BEGIN
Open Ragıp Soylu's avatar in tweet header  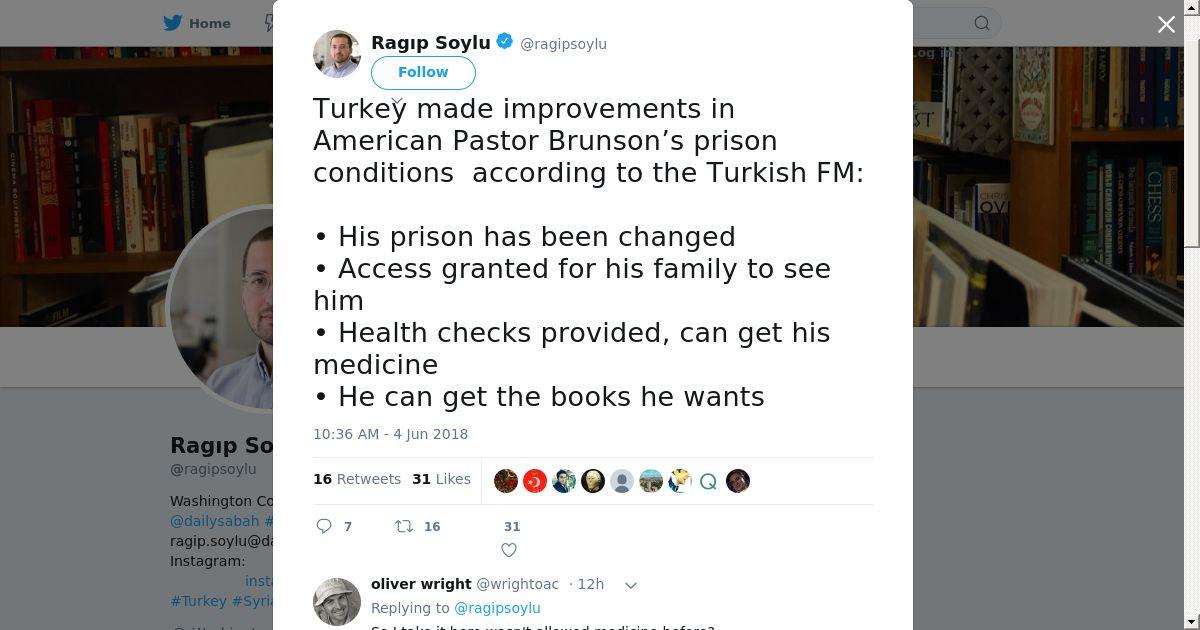[x=337, y=54]
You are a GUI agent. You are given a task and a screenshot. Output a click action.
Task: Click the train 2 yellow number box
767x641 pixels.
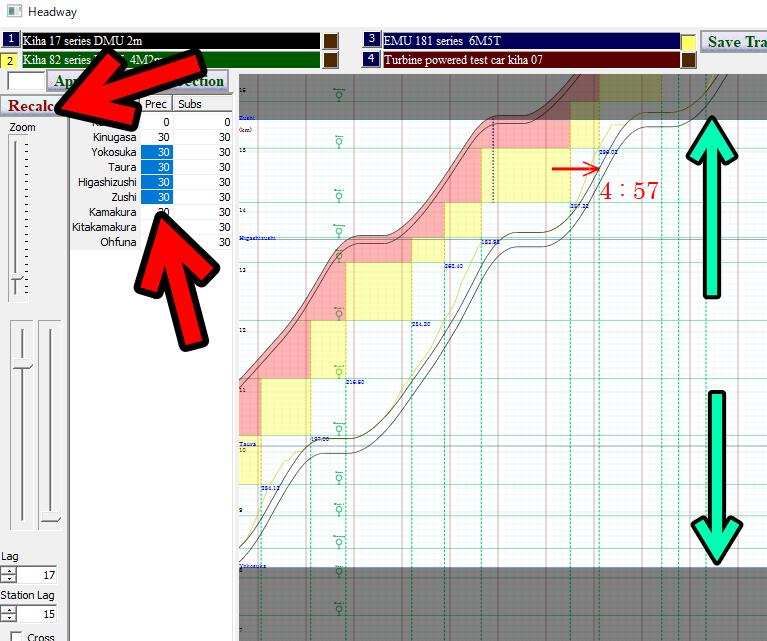(11, 60)
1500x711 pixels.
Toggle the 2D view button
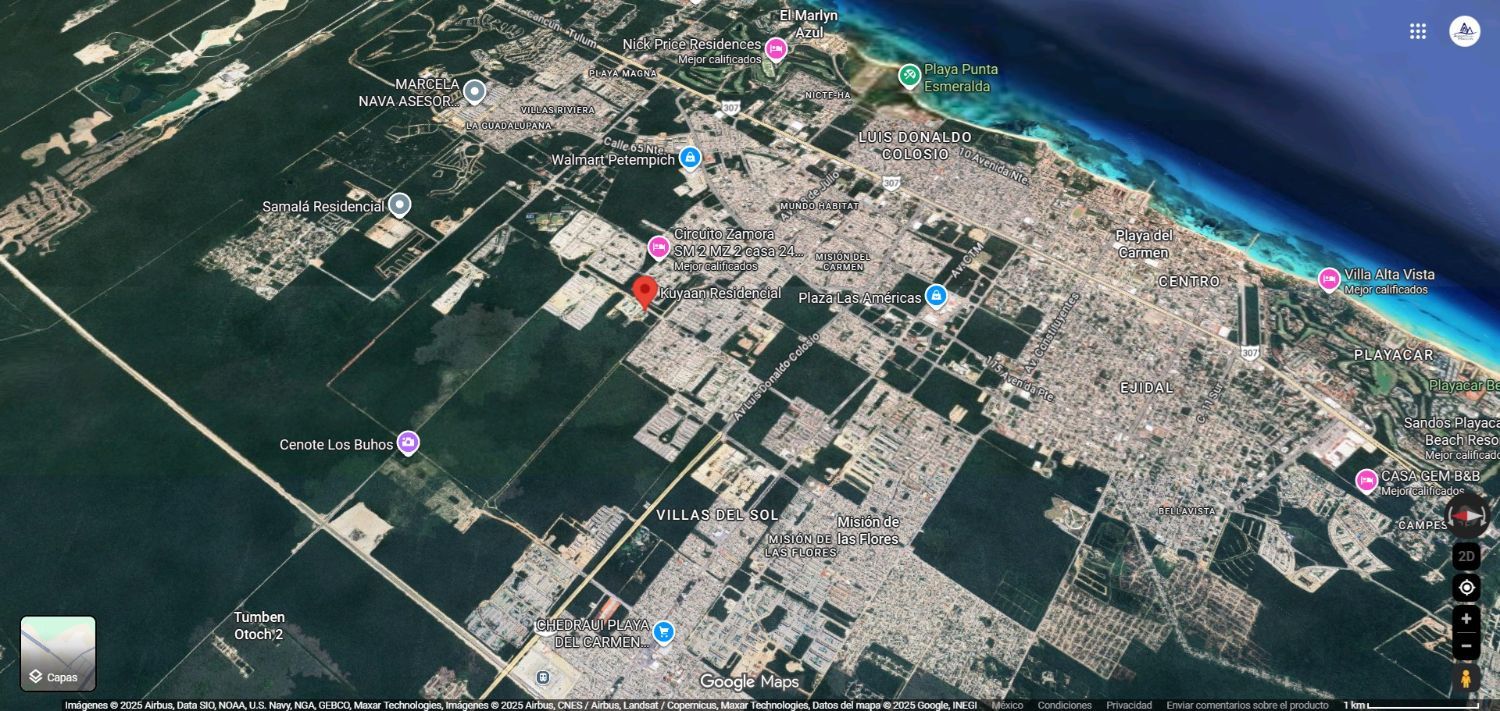click(x=1466, y=556)
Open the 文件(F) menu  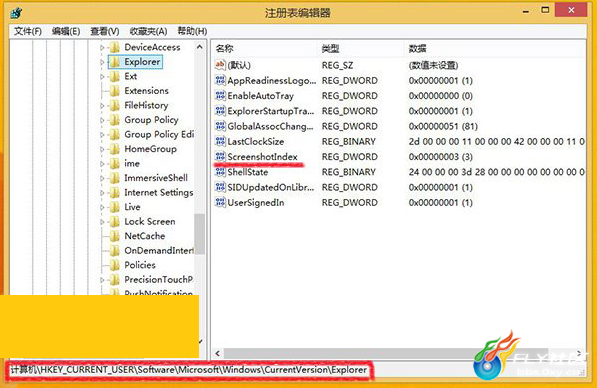pyautogui.click(x=28, y=31)
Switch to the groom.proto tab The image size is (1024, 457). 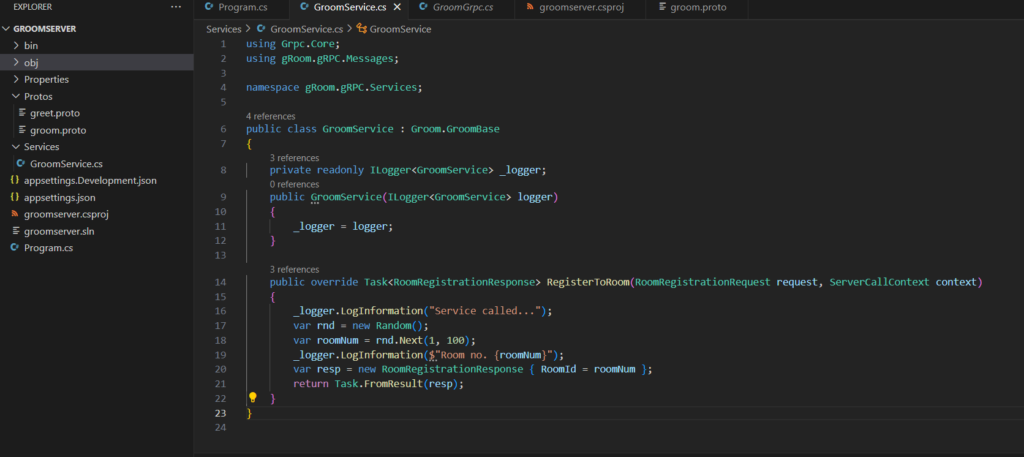[699, 8]
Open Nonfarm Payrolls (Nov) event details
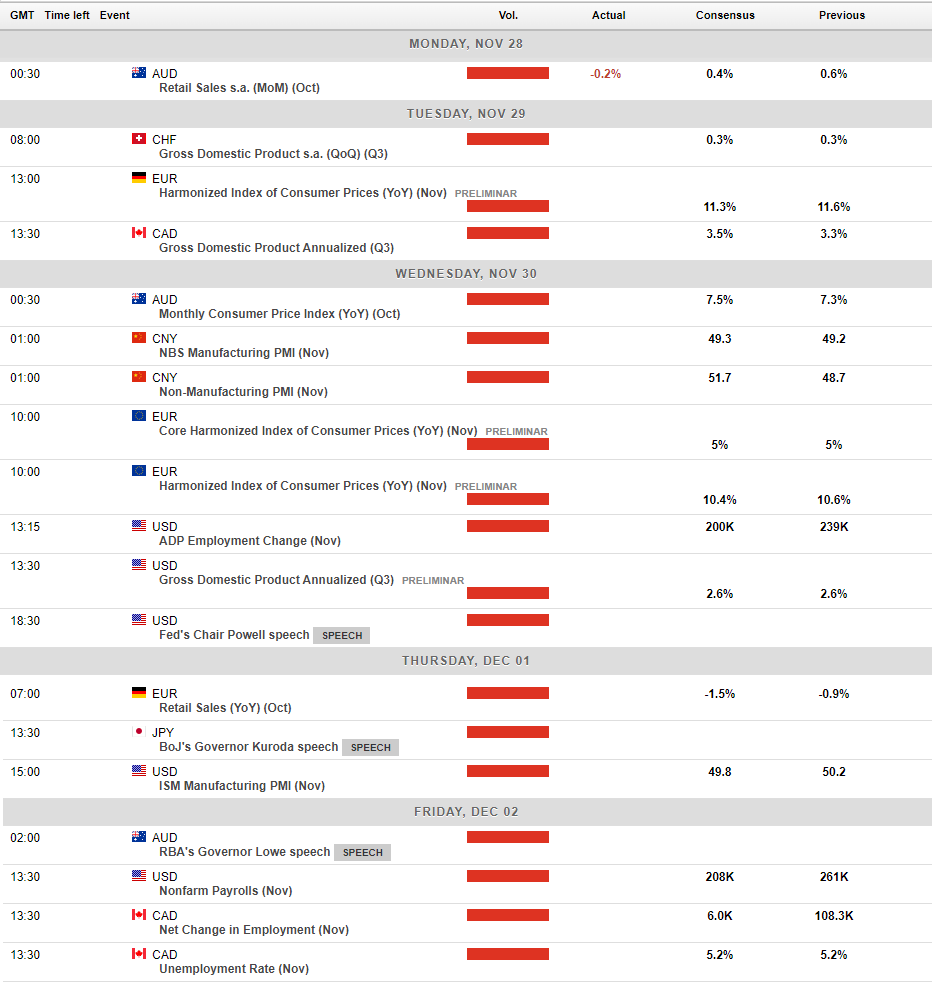 [226, 890]

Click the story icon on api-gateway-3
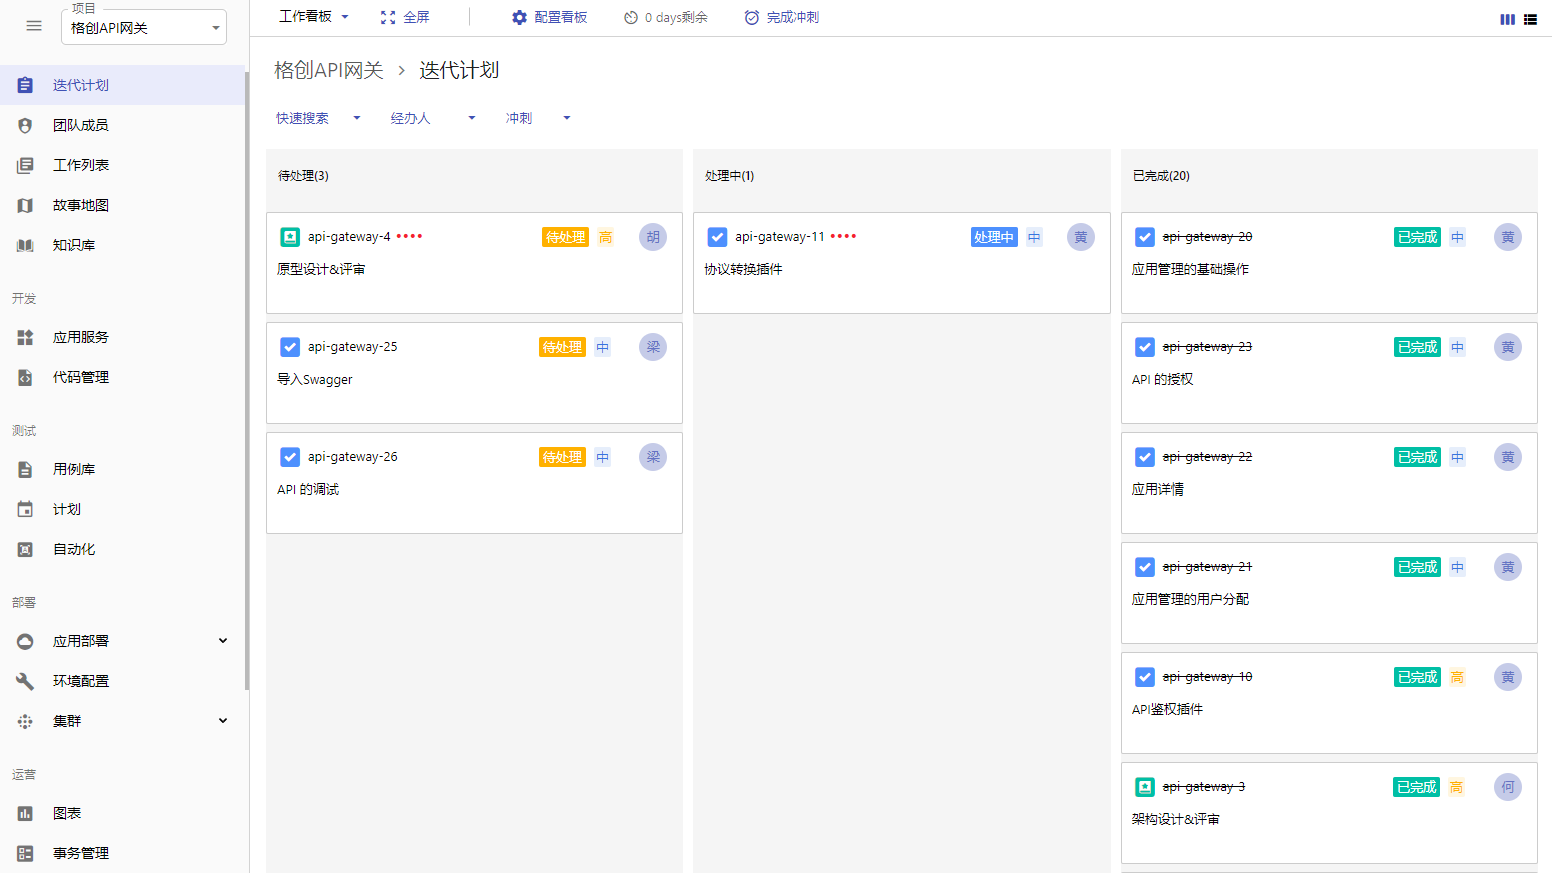[1145, 787]
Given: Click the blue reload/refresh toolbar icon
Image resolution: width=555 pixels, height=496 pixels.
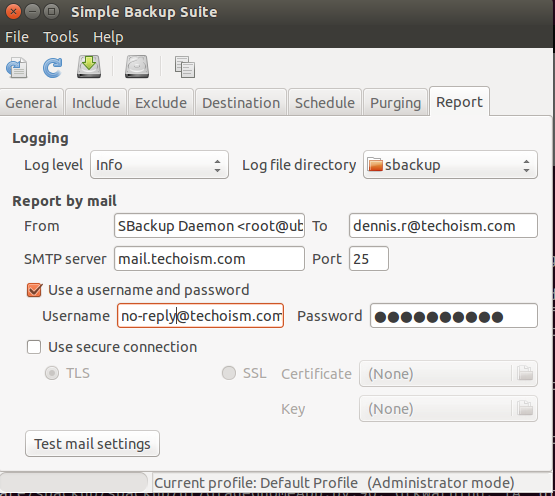Looking at the screenshot, I should coord(52,67).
END
### [Exercise details]
Copy, exactly and exclusively, the lines beginning with the one that contains "Click the story icon on api-gateway-3" and ending with the last line of the listing; pictures are to be omitted.

### [Problem solution]
Click the story icon on api-gateway-3
[1145, 787]
Given: Click the blue reload/refresh toolbar icon
Image resolution: width=555 pixels, height=496 pixels.
Looking at the screenshot, I should coord(52,67).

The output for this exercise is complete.